## DIRECTIONS
Word for word, restate the lines of the data from the first through the one containing "December (1226, 582)", and nothing else.

## Stored records
-=-=-
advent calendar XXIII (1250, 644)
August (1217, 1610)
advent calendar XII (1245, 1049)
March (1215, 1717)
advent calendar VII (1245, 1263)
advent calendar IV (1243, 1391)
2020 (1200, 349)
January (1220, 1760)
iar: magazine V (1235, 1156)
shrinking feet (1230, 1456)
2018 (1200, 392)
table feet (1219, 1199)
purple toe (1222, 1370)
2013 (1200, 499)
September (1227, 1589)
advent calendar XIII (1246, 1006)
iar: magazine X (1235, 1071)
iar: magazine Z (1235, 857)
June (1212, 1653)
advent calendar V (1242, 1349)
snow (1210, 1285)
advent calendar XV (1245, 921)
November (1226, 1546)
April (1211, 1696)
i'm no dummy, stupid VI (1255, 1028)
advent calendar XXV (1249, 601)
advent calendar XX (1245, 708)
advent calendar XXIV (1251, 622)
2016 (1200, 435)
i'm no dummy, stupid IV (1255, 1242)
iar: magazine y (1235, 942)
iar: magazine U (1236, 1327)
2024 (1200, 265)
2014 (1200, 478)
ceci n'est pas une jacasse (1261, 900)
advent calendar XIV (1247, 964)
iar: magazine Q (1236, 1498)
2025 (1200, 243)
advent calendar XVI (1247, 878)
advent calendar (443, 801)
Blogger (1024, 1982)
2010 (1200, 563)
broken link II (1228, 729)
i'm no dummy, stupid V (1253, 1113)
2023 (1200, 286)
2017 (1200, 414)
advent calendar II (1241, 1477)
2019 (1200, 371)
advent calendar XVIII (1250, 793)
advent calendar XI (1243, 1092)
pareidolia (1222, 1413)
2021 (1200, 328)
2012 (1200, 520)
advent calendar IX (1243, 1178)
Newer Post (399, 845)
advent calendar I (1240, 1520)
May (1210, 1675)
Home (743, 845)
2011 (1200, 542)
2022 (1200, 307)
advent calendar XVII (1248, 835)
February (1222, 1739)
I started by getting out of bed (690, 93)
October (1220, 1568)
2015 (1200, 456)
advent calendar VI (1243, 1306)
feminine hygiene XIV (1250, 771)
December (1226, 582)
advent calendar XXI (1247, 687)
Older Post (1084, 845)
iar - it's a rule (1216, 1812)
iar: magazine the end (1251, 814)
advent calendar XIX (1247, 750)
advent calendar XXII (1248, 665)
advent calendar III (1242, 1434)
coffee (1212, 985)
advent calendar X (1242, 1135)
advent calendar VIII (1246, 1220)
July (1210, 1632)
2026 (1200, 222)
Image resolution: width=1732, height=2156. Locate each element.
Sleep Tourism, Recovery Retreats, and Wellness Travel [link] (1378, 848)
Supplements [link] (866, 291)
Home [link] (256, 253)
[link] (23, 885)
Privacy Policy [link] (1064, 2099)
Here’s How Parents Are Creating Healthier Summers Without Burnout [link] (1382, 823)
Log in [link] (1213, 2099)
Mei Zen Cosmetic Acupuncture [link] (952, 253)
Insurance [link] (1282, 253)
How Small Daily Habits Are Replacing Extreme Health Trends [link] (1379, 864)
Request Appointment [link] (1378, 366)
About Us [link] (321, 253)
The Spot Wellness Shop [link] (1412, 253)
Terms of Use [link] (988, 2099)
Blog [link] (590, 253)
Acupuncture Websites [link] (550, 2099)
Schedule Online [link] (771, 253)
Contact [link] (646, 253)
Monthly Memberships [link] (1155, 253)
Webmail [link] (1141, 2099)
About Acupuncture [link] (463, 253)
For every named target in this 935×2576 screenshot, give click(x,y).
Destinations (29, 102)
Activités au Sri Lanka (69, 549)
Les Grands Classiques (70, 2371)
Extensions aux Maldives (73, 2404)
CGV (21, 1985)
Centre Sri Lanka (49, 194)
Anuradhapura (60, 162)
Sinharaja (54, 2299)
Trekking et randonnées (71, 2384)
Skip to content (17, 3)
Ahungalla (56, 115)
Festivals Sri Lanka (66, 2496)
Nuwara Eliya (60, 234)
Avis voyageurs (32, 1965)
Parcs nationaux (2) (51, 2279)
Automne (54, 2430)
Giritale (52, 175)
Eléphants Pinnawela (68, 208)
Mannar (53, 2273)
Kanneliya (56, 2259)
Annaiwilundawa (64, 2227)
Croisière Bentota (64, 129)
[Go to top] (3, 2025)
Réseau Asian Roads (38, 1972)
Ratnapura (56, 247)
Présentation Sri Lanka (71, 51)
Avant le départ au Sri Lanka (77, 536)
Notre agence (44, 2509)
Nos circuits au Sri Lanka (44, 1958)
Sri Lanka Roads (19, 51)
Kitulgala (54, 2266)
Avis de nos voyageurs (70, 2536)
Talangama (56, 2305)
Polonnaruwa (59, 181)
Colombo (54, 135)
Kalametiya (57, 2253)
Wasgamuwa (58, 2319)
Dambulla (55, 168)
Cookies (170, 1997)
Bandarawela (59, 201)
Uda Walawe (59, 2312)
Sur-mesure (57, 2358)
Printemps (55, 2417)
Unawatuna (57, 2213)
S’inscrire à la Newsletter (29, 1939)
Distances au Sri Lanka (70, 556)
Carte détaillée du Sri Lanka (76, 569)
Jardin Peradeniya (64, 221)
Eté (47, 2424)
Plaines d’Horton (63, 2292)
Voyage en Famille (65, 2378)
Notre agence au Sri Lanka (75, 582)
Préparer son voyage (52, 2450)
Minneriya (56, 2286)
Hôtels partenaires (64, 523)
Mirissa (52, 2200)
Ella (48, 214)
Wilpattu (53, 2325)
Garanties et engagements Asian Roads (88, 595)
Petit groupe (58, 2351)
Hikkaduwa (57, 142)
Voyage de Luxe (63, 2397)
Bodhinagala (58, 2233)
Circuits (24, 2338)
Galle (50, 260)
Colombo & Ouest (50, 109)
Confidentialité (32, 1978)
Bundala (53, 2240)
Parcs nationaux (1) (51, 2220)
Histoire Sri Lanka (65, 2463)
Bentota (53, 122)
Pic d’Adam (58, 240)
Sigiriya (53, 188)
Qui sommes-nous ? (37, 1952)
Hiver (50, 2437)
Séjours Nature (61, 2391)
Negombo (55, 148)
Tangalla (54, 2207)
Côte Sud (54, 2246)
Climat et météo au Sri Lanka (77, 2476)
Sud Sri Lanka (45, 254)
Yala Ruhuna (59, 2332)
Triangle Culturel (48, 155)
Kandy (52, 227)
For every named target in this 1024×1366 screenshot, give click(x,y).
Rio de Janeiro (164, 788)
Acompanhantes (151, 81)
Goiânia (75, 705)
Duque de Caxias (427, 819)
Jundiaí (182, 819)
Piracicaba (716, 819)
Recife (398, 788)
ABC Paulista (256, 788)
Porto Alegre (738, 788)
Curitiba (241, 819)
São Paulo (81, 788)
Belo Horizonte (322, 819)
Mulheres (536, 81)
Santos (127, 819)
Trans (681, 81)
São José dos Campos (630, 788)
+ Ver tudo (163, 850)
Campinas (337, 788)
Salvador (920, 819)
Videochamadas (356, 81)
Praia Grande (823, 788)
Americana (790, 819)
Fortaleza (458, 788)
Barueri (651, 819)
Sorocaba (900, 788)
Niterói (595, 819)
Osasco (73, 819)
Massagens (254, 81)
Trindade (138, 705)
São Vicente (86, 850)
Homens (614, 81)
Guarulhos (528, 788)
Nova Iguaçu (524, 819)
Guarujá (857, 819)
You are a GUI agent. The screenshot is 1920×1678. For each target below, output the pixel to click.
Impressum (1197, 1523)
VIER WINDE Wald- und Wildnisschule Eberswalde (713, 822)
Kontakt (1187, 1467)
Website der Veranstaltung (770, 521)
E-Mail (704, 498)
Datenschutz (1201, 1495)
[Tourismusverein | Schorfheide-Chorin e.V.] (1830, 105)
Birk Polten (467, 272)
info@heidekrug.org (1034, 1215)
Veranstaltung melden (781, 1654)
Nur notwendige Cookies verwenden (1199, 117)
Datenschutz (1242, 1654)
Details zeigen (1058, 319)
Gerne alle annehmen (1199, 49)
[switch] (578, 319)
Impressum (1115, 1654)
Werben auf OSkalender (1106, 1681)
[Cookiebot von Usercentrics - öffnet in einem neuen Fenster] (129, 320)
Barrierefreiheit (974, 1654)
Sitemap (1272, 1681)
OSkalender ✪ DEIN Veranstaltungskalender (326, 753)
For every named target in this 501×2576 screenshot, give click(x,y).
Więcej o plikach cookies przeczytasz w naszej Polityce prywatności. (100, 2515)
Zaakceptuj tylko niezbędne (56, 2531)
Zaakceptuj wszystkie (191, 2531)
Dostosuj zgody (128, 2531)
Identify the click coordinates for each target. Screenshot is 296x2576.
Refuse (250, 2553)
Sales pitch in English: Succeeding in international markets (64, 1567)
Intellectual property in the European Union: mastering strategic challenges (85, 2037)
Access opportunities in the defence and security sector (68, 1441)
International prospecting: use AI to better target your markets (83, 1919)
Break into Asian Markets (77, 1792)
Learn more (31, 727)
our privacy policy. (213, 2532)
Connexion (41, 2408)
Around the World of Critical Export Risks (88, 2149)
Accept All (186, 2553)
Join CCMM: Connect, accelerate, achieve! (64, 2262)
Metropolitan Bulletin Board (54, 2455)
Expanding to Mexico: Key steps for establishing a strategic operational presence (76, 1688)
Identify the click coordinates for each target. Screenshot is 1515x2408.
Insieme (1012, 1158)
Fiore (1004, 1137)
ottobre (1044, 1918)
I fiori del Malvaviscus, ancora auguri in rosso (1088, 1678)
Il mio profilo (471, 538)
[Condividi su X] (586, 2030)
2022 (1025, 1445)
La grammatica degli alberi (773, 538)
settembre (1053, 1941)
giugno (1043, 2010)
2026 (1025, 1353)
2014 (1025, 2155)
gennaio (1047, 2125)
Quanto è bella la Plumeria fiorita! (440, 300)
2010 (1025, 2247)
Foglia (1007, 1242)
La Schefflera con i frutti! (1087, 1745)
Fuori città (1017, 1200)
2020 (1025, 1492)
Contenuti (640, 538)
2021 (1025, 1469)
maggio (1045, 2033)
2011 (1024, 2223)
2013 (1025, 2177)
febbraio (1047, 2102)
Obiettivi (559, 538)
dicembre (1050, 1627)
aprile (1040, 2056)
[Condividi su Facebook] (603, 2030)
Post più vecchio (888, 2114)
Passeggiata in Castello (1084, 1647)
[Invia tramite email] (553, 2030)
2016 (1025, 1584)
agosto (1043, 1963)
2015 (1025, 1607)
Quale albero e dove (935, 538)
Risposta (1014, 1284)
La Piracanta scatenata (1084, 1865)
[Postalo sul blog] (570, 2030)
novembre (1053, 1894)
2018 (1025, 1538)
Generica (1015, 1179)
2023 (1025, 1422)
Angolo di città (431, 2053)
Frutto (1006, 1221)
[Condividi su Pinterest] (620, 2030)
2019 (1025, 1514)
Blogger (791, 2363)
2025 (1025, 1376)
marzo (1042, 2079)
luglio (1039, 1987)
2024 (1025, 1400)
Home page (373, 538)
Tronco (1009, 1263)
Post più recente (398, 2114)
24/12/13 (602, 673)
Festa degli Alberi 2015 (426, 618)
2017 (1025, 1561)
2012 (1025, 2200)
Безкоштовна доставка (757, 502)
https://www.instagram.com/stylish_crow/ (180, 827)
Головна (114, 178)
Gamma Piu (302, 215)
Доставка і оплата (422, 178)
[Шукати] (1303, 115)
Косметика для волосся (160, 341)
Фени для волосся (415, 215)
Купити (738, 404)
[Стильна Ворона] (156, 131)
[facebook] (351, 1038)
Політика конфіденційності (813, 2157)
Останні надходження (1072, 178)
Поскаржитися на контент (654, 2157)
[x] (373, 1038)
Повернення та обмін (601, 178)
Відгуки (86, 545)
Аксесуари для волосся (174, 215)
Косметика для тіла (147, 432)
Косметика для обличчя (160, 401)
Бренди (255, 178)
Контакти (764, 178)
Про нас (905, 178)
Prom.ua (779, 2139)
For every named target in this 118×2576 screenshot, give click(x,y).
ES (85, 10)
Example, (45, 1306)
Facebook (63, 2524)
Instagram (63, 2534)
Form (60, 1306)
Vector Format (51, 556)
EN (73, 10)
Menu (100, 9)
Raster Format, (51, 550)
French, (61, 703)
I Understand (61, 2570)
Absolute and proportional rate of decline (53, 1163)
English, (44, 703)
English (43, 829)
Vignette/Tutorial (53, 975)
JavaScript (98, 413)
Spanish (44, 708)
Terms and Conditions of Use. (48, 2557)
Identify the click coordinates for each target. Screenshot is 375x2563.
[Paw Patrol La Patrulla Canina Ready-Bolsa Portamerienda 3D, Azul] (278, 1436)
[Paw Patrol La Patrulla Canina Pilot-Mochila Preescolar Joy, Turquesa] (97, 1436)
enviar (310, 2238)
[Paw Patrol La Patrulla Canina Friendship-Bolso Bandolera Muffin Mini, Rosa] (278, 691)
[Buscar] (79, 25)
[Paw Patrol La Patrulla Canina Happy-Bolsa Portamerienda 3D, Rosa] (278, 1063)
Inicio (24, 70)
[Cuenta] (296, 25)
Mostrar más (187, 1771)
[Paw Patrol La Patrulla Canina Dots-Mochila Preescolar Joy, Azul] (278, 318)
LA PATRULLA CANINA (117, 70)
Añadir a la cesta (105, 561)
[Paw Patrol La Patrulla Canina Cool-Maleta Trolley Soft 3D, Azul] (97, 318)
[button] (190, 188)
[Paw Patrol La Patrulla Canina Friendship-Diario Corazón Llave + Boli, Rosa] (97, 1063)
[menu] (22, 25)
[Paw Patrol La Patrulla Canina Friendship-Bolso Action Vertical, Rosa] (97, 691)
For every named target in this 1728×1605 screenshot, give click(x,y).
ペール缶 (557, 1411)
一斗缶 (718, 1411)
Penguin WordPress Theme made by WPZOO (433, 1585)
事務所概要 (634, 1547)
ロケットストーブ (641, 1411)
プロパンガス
-=-=-
## EXERCISE SOLUTION
advent calendar XXIII (1250, 644)
August (1217, 1610)
advent calendar XII (1245, 1049)
March (1215, 1717)
advent calendar VII (1245, 1263)
advent calendar IV (1243, 1391)
2020 (1200, 349)
January (1220, 1760)
iar: magazine V (1235, 1156)
shrinking feet (1230, 1456)
2018 (1200, 392)
table feet (1219, 1199)
purple toe (1222, 1370)
2013 (1200, 499)
September (1227, 1589)
advent calendar XIII (1246, 1006)
iar: magazine X (1235, 1071)
iar: magazine Z (1235, 857)
June (1212, 1653)
advent calendar V (1242, 1349)
snow (1210, 1285)
advent calendar XV (1245, 921)
November (1226, 1546)
April (1211, 1696)
i'm no dummy, stupid VI (1255, 1028)
advent calendar XXV (1249, 601)
advent calendar XX (1245, 708)
advent calendar XXIV (1251, 622)
2016 (1200, 435)
i'm no dummy, stupid IV (1255, 1242)
iar: magazine y (1235, 942)
iar: magazine U (1236, 1327)
2024 (1200, 265)
2014 (1200, 478)
ceci n'est pas une jacasse (1261, 900)
advent calendar XIV (1247, 964)
iar: magazine Q (1236, 1498)
2025 (1200, 243)
advent calendar XVI (1247, 878)
advent calendar (443, 801)
Blogger (1024, 1982)
2010 (1200, 563)
broken link II (1228, 729)
i'm no dummy, stupid V (1253, 1113)
2023 (1200, 286)
2017 (1200, 414)
advent calendar II (1241, 1477)
2019 (1200, 371)
advent calendar XVIII (1250, 793)
advent calendar XI (1243, 1092)
pareidolia (1222, 1413)
2021 (1200, 328)
2012 (1200, 520)
advent calendar IX (1243, 1178)
Newer Post (399, 845)
advent calendar I (1240, 1520)
May (1210, 1675)
Home (743, 845)
2011 (1200, 542)
2022 (1200, 307)
advent calendar XVII (1248, 835)
February (1222, 1739)
I started by getting out of bed (690, 93)
October (1220, 1568)
2015 (1200, 456)
advent calendar VI (1243, 1306)
feminine hygiene XIV (1250, 771)
December (1226, 582)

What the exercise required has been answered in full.